Tuesday, August 14, 2012

It's just sooo not my thing...

So, I thought I was all computer savy and all and well, I guess I was wrong. I mean, I never thought I was a computer genius or anything, but I can usually get done what I need to get done. This blogging thing has me all kinds of messed up in the head, though! It literally wore me out yesterday. I worked forEVER on my page and do you see the result? I mean, in a way it's totally me...I'm not all about the frills and prettiness and and all that jazz, more like simple and suave (haha), but really?! I want my page to look like everyone else's, with all the little tabs and shiz. I just can't figure it out! Grrr!!! I tried to play around with all this a few months back and just got so frustrated that I forgot about it for, oh...3 or 4 months.

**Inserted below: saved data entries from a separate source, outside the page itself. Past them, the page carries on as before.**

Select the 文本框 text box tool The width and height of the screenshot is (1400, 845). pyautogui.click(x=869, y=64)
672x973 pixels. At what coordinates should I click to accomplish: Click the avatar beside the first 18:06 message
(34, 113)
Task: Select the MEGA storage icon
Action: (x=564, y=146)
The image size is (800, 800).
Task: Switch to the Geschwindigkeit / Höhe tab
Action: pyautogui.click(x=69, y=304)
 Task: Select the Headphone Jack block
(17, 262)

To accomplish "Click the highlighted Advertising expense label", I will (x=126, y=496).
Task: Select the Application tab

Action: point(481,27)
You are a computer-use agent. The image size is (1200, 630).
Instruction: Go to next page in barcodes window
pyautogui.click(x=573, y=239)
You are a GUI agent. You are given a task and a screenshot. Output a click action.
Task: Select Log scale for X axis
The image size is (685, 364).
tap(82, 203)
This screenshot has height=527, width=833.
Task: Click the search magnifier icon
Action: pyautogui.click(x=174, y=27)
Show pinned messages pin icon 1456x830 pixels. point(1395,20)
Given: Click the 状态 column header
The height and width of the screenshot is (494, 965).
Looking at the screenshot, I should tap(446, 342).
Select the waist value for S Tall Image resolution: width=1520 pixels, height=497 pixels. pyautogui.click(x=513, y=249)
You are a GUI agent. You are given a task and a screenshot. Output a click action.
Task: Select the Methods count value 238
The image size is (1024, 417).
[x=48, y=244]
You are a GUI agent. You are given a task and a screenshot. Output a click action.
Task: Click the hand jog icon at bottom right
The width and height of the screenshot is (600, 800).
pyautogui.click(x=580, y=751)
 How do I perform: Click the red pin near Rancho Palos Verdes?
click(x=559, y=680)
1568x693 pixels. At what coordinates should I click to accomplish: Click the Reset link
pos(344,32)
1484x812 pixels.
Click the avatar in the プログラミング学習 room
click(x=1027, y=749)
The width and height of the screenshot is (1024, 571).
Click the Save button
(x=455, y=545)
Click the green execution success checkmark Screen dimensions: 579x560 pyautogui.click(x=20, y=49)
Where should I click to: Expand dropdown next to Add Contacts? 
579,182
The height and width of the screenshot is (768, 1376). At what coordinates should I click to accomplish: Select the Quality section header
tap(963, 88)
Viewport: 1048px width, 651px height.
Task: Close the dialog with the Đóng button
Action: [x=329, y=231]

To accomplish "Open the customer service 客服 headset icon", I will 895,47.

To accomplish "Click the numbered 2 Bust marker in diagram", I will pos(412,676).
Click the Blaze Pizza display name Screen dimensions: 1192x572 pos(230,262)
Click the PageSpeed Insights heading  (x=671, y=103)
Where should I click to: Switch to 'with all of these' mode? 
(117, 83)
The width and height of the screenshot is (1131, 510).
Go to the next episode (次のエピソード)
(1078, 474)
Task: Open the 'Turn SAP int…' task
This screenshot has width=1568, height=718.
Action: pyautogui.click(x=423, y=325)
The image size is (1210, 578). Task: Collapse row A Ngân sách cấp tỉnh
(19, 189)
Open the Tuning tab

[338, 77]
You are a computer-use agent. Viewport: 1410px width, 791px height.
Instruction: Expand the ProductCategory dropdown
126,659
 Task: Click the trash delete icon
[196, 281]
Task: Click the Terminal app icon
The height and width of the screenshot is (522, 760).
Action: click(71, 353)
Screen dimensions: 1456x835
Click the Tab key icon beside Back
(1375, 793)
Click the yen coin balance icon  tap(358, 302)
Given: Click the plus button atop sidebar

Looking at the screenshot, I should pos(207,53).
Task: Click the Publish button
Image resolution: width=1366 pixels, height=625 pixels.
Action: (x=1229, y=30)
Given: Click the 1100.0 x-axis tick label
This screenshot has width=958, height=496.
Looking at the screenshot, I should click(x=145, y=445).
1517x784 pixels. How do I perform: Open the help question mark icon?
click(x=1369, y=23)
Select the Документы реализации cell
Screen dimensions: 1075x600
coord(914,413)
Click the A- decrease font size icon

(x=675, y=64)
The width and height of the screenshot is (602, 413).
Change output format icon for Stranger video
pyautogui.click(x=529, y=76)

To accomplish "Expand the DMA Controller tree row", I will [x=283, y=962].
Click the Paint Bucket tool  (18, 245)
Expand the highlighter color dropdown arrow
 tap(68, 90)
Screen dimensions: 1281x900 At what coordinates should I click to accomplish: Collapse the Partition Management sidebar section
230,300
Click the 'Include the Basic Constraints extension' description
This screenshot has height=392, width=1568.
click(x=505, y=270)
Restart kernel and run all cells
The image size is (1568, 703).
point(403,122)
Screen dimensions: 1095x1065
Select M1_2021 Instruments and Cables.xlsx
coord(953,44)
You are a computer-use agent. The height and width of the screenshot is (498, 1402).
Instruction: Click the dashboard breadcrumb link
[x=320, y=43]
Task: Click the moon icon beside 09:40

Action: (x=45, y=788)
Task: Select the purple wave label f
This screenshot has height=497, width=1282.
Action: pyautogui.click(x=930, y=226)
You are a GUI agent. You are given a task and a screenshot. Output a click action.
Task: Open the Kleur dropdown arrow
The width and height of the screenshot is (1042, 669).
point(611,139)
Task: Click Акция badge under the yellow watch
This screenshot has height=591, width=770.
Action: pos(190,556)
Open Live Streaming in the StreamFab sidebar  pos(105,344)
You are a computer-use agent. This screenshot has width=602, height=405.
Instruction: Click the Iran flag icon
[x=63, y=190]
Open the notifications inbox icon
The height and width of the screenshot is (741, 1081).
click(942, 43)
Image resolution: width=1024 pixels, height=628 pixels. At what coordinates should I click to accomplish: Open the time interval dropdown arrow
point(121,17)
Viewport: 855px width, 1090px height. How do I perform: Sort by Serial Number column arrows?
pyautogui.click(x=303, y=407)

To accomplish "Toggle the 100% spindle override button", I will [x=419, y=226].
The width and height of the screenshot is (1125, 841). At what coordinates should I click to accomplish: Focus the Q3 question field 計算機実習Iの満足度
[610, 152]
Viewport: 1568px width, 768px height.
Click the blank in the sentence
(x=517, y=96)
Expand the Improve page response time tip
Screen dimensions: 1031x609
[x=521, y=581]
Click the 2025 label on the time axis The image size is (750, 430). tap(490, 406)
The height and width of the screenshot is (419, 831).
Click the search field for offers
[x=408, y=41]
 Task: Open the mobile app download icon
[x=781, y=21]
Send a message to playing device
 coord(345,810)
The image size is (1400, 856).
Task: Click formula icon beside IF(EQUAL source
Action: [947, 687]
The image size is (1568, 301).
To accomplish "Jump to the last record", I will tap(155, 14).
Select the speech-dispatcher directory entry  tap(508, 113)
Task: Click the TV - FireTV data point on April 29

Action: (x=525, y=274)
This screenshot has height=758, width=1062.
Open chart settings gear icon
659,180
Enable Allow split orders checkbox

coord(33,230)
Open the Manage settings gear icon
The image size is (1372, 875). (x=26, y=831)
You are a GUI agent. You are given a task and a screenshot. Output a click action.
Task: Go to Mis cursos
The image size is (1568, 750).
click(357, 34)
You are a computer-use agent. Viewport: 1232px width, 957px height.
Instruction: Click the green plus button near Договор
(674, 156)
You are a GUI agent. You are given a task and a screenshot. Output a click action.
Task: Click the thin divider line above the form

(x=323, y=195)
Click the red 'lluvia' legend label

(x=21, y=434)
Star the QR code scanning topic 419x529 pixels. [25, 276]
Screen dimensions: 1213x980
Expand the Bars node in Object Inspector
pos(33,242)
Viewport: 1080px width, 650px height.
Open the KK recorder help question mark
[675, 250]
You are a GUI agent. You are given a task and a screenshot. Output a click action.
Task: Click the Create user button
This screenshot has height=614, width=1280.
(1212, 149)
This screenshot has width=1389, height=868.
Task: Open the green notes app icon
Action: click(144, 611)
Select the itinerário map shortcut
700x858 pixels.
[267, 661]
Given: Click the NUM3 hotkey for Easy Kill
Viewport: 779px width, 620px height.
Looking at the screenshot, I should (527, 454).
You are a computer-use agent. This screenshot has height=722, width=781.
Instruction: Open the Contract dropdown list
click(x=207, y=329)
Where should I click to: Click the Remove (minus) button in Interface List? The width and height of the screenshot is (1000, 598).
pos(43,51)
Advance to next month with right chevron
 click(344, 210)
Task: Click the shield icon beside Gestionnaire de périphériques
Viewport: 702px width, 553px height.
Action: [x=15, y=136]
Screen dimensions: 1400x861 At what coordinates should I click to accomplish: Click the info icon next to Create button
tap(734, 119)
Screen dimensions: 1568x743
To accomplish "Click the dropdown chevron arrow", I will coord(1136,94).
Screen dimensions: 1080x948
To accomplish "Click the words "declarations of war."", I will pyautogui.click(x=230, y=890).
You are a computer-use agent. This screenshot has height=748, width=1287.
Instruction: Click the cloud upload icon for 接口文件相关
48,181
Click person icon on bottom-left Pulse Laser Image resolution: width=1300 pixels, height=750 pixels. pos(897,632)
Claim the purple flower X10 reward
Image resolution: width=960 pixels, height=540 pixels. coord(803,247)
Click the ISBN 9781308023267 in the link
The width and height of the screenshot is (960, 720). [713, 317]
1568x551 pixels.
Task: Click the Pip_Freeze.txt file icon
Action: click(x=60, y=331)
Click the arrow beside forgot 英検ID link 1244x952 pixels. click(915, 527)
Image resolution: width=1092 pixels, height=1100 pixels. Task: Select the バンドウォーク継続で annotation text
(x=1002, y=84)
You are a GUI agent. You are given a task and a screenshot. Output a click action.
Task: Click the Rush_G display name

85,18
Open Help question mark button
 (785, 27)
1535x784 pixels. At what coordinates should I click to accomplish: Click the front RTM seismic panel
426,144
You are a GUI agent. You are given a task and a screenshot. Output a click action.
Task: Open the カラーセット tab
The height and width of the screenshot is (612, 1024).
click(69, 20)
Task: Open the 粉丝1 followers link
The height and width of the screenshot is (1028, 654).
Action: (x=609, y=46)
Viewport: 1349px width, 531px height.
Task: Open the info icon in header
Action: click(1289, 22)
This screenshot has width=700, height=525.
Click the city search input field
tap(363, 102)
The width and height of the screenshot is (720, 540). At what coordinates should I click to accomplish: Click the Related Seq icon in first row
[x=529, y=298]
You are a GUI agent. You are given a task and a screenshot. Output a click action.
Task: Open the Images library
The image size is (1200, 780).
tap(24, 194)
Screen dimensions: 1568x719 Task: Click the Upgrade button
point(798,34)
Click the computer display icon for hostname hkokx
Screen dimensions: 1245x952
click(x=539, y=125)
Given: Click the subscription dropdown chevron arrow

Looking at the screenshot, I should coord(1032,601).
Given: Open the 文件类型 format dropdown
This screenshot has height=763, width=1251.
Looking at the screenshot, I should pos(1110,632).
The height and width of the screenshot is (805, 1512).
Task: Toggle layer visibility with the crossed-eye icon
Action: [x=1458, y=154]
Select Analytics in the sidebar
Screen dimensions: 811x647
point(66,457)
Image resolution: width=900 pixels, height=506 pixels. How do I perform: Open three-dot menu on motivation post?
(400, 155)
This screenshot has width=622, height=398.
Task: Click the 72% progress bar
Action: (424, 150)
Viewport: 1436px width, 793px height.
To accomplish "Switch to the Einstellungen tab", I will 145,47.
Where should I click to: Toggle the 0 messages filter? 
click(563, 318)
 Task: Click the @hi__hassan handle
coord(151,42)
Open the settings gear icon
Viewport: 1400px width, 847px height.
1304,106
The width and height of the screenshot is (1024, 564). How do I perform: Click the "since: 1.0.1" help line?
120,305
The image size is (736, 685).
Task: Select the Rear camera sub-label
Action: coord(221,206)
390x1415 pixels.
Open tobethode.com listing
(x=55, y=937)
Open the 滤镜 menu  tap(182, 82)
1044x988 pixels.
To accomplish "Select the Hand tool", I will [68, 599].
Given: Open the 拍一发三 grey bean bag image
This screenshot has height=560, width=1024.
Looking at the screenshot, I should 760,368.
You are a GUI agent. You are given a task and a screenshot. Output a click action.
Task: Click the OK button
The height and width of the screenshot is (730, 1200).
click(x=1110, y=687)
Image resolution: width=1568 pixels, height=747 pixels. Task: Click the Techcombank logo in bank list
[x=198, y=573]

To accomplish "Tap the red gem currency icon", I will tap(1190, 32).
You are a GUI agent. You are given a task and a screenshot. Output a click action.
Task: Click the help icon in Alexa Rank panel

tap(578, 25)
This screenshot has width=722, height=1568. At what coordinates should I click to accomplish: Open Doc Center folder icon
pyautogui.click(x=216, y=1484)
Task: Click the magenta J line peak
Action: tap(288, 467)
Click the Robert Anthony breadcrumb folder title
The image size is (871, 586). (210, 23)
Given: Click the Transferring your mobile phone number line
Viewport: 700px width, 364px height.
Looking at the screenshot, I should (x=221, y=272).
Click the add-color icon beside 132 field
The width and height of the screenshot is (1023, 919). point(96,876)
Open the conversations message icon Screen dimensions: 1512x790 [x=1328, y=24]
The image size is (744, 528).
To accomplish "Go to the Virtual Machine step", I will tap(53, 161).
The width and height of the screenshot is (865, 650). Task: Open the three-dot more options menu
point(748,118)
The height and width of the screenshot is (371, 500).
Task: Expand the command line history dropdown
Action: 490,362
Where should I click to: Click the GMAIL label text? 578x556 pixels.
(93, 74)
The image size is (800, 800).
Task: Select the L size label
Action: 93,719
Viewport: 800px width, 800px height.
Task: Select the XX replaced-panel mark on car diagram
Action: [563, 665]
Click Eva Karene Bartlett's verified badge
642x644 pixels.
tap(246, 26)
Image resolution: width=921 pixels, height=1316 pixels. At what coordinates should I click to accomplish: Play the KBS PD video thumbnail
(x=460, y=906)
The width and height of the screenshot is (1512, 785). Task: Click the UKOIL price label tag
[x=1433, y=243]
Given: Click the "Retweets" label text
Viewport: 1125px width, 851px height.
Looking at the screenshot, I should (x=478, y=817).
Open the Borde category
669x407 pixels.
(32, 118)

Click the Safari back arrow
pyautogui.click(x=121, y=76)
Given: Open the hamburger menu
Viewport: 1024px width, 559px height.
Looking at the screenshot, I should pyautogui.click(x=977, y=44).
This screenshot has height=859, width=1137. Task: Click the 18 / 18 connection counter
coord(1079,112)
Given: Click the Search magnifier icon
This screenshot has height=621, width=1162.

BUT, I have ALWAYS loved writing. It's a passion in my heart (on of the few passions I have). I don't have a cute or catchy way with words like so many bloggers these days do. But I do know that I have an incredibly deep and beautiful soul. My thoughts are deep and there have been many times in the past couple of years that as I lay in bed late at night, unable to sleep...I wrote a whole blog post in my head. And yes, I've done this more than once. I've often wished that I had some sort of recording device up there because much of my best comes while laying in the quiet dark of night. Ah well. This is my start. I probably won't make a point to write every day, because I don't always have something to say and I don't want to write just to write. There are certainly things that I won't be sharing because I don't like stepping on toes, and I have so many lovely toes on both sides of many of my thoughts and ideas. Sometimes, though...I might gently nudge some toes. We shall see. Today, I wanted to write, but didn't think I had anything to write about. And like I said...my posts aren't necessarily going to be filled with wit and humor and funny little pictures to go along with my stories (though they sometimes will). Sometimes, like today...I might actually write nothing, just because I feel like writing something. Now, I'm gonna go pretend that I can figure out how to make my page better, while I really just waste time on the computer. Ciao!!!